Vapur adaya varmak üzere. Kınalı, Burgaz, Heybeli… Büyükada’ya yanaşmadan, hepsini içimden sayıyorum… Hiç kimse duymamış olsa da aferini basıyorum kendime. Sıralama bu kez doğru. Az önce aldığım, yıldızlı aferinden mi adaya varma hissinden mi bilmiyorum, içim kıpır kıpır. Şehir hem yakın, hem çok uzak. Adada hiç tanıdık yok. Ne bakar bakmaz iğne gibi batan gözler, ne etraftan duyulacak lüzumsuz sözler hiçbiri olmayacak.
Çımacı iskeleye yanaşan gemiyi halatlarla bağlıyor. Yolcuların güvenle inip binmesi için atılan tahta parçalarının üzerine yığılıyor insanlar. Herkes aceleci, herkes telaşlı, ada hep orada durmuyormuş gibi. Demiri sımsıkı tutup, kendimi karaya atıyorum. Küçükken daha bir tedirgin olurdum, bu inip binme olayında. Oysa annem, elimden filan da tutardı.

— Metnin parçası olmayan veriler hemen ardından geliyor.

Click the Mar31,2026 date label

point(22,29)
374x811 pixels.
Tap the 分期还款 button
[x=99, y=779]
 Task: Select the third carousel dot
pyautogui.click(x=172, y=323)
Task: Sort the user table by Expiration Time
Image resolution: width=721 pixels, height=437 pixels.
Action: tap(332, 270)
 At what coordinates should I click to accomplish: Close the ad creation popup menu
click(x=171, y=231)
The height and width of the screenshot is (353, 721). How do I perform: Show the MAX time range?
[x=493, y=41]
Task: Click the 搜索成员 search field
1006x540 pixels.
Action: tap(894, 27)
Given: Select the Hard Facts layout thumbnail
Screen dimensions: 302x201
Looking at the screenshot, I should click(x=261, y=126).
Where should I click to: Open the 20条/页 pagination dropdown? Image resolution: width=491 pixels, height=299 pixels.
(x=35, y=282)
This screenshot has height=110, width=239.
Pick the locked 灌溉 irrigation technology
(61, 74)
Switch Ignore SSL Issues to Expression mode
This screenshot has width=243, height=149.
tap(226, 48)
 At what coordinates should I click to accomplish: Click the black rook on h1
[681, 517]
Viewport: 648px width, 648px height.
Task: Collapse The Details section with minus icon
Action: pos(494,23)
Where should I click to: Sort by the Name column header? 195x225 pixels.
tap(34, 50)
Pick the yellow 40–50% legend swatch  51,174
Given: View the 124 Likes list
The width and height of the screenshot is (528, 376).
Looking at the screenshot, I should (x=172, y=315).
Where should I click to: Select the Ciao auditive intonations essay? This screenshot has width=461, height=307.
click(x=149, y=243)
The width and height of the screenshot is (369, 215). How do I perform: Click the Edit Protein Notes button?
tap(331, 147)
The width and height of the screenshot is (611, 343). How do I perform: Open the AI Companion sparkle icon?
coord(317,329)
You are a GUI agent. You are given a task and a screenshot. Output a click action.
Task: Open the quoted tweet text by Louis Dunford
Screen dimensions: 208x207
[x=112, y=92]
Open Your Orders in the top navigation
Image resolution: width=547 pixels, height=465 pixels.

İskeleden çıkıp saatli meydana kadar yürüdüm. Çarşı tarafına değil de sağa doğru devam ettim. Otel, birkaç yüz metre sonra solda. İlk önce bahçeye girip, merdivenlerinden çıktım. Sağ taraftaki resepsiyona doğru yürürken bacaklarım titriyor. Kalbimde gereksiz bir çarpıntı. Her gün bir otele girip kimlik vermiyorum ya! Resepsiyondaki çocuk soyadımı tekrarlatmasın diye içimden geçiriyorum. Bir an önce odaya çıkmak istiyorum çünkü. Olmuyor. Uzun soyadım, yanlış yunluş birkaç tekrardan sonra otelin Excel dosyasındaki yerini buluyor.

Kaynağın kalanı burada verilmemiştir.